_Problems and tasks_:
A. Answer these questions using the blog posts:
(i) What is the name of the emulator the writer used to run Dune II?
(ii) Which two countries played the World Cup qualifying match that led to a war in 1969?
(iii) What are the names of the two cats that hunted the mouse?
B. Carry on the blog posts about the writer's daily life from the point where they stop.

─── Extract

Well, that wasn't a fun night.

I didn't so much eat something that disagreed with me, as something that took violent exception to me, so thus I spent the better part of the night contemplating the mysteries of the universe and having, what is commonly referred to in polite company as as a good clear out.

Still, I didn't feel too bad come the morning, so it was on with some more T175 work, today dealing with news gathering technology from Pathe news reels and newspapers, to satellite uplinks and digital video. Interesting stuff, and it's leading up to a TMA question involving comparing coverage of a news story on broadcast media and the internet. Good stuff.

In games news, I had an urge to dig out my old copy of Dune II and try a Dosbox emulator called Boxer, which works remarkably well on my macbook. Damn, I have too many games to complete, so why did I have to go and get addicted to the old ones as well.

Friday, January 22, 2010

The Football War

Another 15 minute gem from the Speechification blog, this time telling the tragic story of how a contentious World Cup qualifying match between Honduras and El Salvador sparked off a brief but bloody war in 1969.

Subterranean Homesick Alien

Weather : wet, but that's not really a surprise. It's been chucking it down with rain for most of the day, and I was surprised to see some piles of snow dotted around the paths, still stubbornly refusing to melt, as I dodged the showers and took the dog for his statutory two walkies.

Not a huge amount to report today, being a work at home day and all. I managed to get a reasonable amount done, with only one question from the software testing team to field in the afternoon. I did have to chivvy number one daughter to pay her rent, after she didn't check that her loan money had gone into the right account to pay her hall fees. I think that she's learnt her lesson though, after getting a nasty letter from the bank.

What else?

I reached level 60 Shadowy in Echo Bazaar, after a couple of days of playing the last few story missions in Spite. I've also unlocked all of the other hidden areas, so it's back to Watchmaker's Hill to work on my Dangerous qualities instead.

I hereby declare Friday night ... open!

Aliens vs. Predator - Heritage

Do want

Thursday, January 21, 2010

All in a mouse's night

Weather : grey, mood : grey, underpants : grey.

I could leave it at that, but being verbose and with an obsessive compulsive need to write something every day, I won't.

Just after I posted last night, Daisy the cat brought in yet another mowsie. I tried to rescue it, but it scampered away over my feet and under the sofa. Doris the cat came to join in the hunt and eventually both cats cornered the poor little creature who promptly popped his proverbial clogs from fright. The cats are evidently making up for lost time from when they were snowed in and they must have found a nest in the field somewhere, providing them with steady supply of the mouse based equivalent of a Kinder egg - something to eat *and* something to play with, not forgetting a nasty surprise for any hoomins in the house at the time.

I've finally cleared the backlog of podcasts from the Christmas period, and appropriately enough the last one in the queue turned out to be the Adam and Joe boxing day show, and it was slightly odd to hear all of the festive banter and present giving three quarters of the way through January. I did enjoy the Bob Dylan Christmas songs though - timeless!

──────
─── Excerpted data

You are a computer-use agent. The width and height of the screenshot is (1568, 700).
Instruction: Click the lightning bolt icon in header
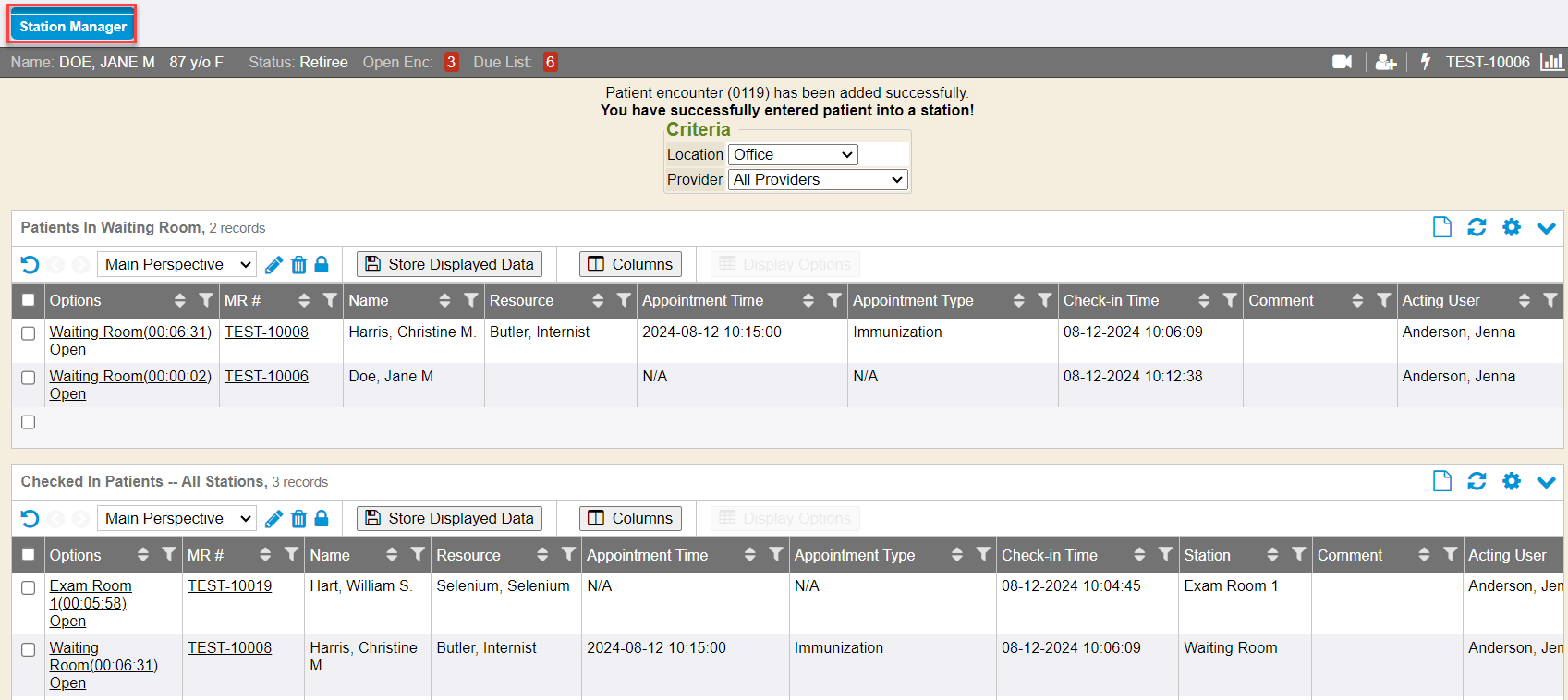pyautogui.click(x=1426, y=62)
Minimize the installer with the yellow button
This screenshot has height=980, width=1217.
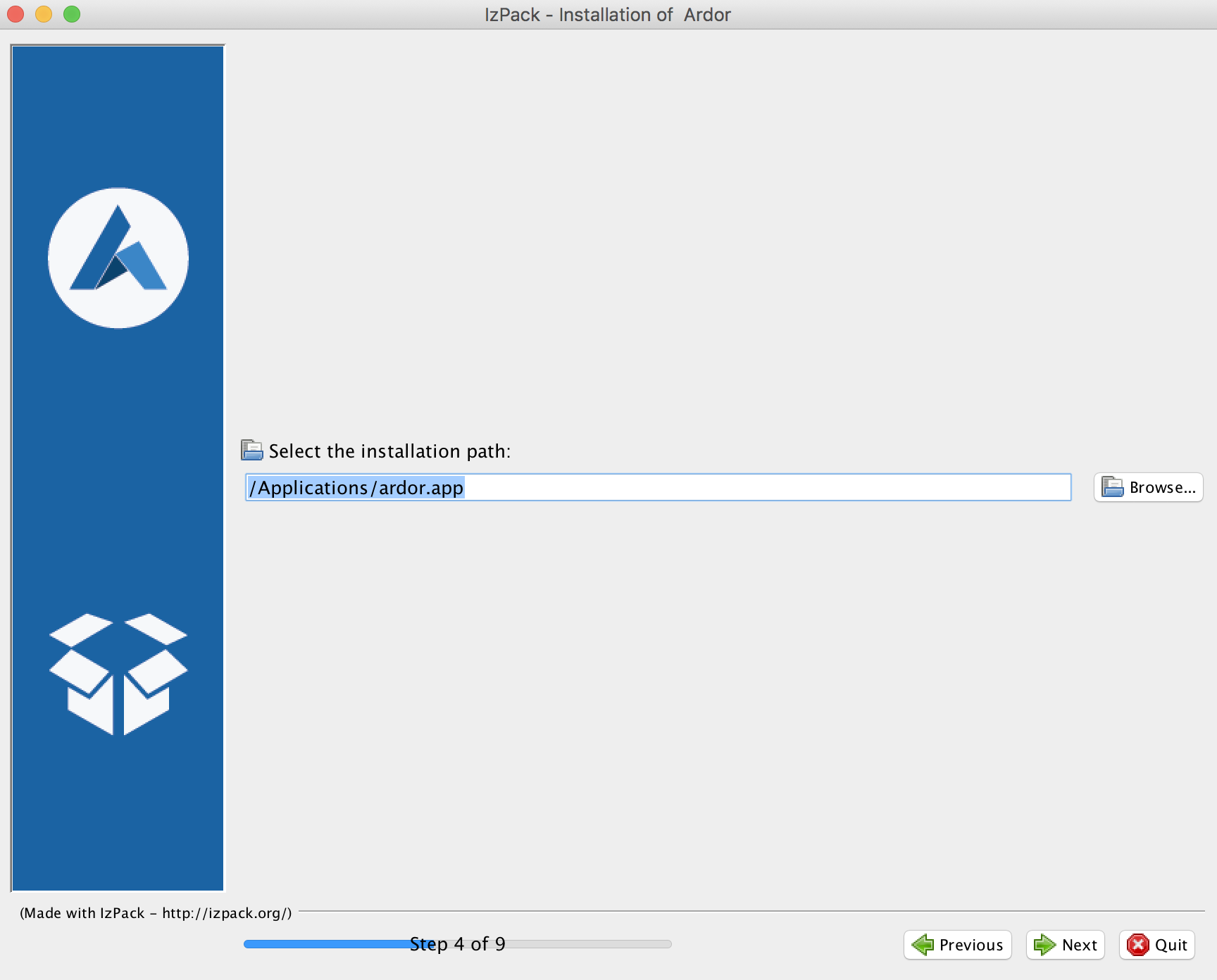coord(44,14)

──────

_Responses for each task_:
A.
(i) Boxer
(ii) Honduras and El Salvador
(iii) Daisy and Doris

B.
Time Gentlemen Please continues to be an excellent antidote to gloom. We've been watching two episodes a night recently and they are tremendous fun. As well as being astonishingly crude and very funny in places, they really are a text book example of how to structure a sitcom, with character development, running jokes, catch phrases, sight gags and callbacks to earlier episodes, with Terry's never-fail chat up technique making several unsignposted reappearances. Unfortunately, I can't see any way that a programme like this would make it past the blue pencils of the compliance editors of the BBC and ITV nowadays, but at least we have things like 'As It Occurs to Me' (a-eye-ottima!) as an alternative.

Wednesday, January 20, 2010

The White Room

I miss the snow.

There, I've said it. I don't miss the slippery roads and bone chilling cold, but I do miss the clean blanket of white, reflecting the sky and lighting up the world. Since the thaw it seems that the everything has reverted to a uniform shade of grey, with no sign of the green of spring to be seen as yet. I really am looking forward to a serious bit of sunshine and warmth.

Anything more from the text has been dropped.